A Conversation with Linkloud's Ning Gao: What Do Successful Chinese Companies Going Global Agree On — and Disagree On? | 100 Questions on AI Applications
2024: Some Observations and Takeaways on Going Global
"100 Questions on AI Applications" is an interview series by Linear Capital focused on the development and trends of AI applications. We invite AI application entrepreneurs — founders from our portfolio or friends of Linear Capital — to share their startup stories, personal observations, and reflections on the industry. Through these conversations, we explore current topics and progress in AI applications, hoping to offer useful perspectives for others interested in the space.
For this edition, we invited Ning Gao, founder of the overseas expansion community Linkloud, to share his experiences building a go-global community over the past two years, his observations from working with entrepreneurs who aimed for global markets from day one, and his takeaways from notable overseas success stories.
1. Linear Capital: Please briefly introduce yourself and Linkloud's business, particularly what you focused on in 2024.
Ning Gao: I'm Ning Gao, co-founder of Linkloud. Our work includes hosting community events for entrepreneurs expanding overseas, growth-focused workshops, pioneer study tours, and consulting services for market entry.
Looking back at my 2024, the main activities were:
- Taking over 50 overseas entrepreneurs and founders on trips to the US and Japan to observe shifts in their thinking and actions, as well as evolving local AI application trends.

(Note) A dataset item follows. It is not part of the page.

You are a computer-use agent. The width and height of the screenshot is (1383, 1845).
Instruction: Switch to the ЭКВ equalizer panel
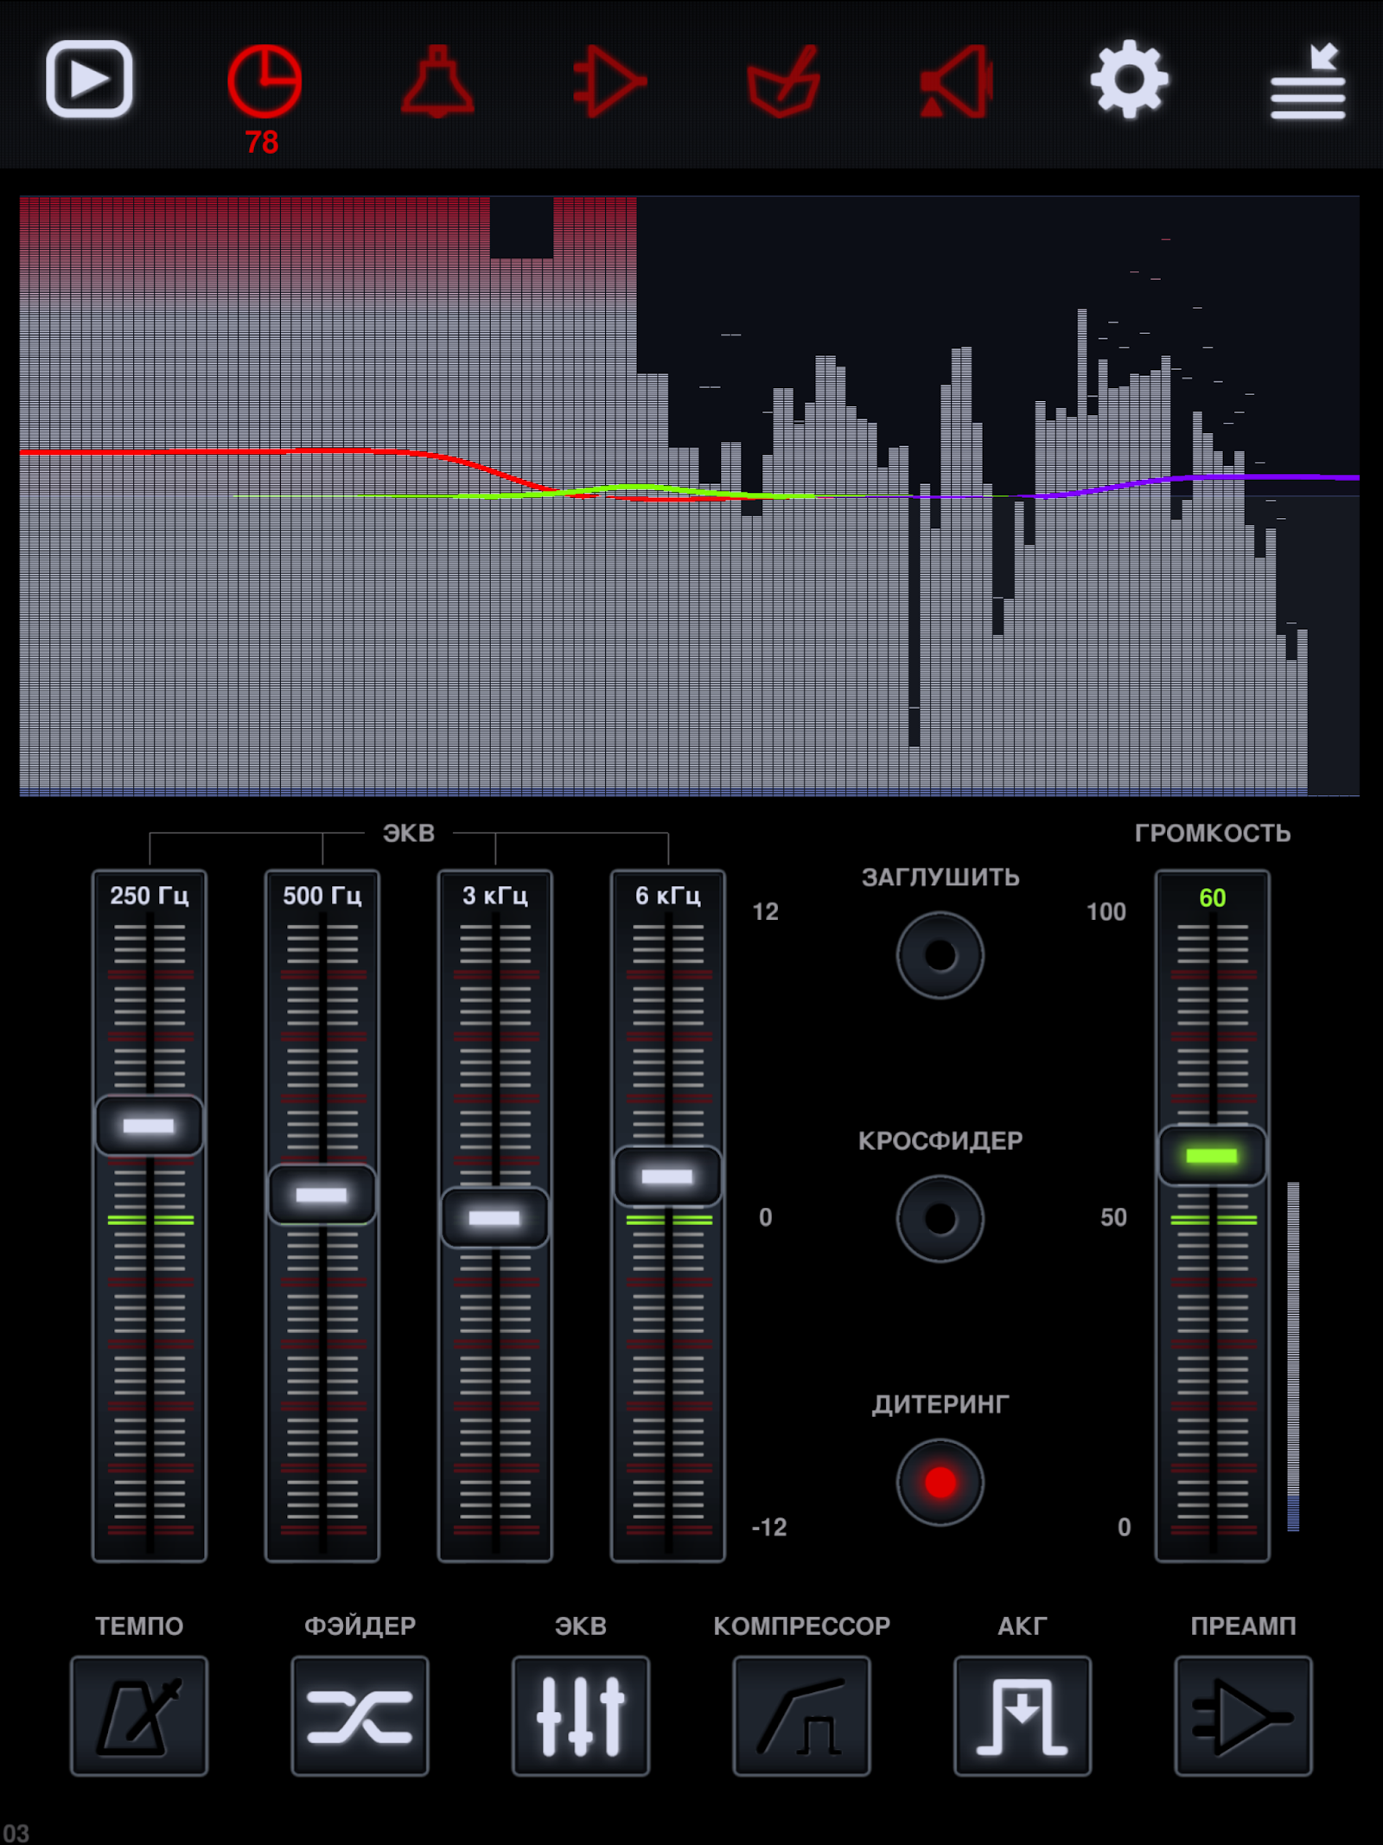[x=581, y=1716]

- Expanding our growth workshop for Linkloud member companies by adding social marketing and PMF modules to the existing SEO curriculum, inviting two Silicon Valley-based AI entrepreneurs with proven track records to share their insights.
- Hosting our first salon in Japan, where I felt the enthusiasm among Chinese founders in Tokyo around AI and globalization.
2. Linear Capital: What do the companies that "go out" with you look like?
Ning Gao: The entrepreneurs who join us roughly fall into two categories. The first I call "entrepreneurs" — their companies have typically reached Series C or beyond, or are already public. They generally see globalization as a critical strategy and evaluate multiple markets simultaneously (with the US and Japan being relatively more important). They need to select 1-2 markets for concentrated investment, so they require deep understanding of local ecosystems: competitors, customer pain points, SWOT analysis, and so on, before handing off to dedicated teams.
The second category is startup founders, mostly from companies founded in the last 1-2 years. They target global markets from day one and already have basic familiarity with markets outside China. During their overseas research, they need to understand how companies at their same stage (mostly pre-Series A) handle localization and growth in those markets.
3. Linear Capital: Adding social marketing and PMF to your SEO workshop — what industry developments or shifts in founder needs does this reflect?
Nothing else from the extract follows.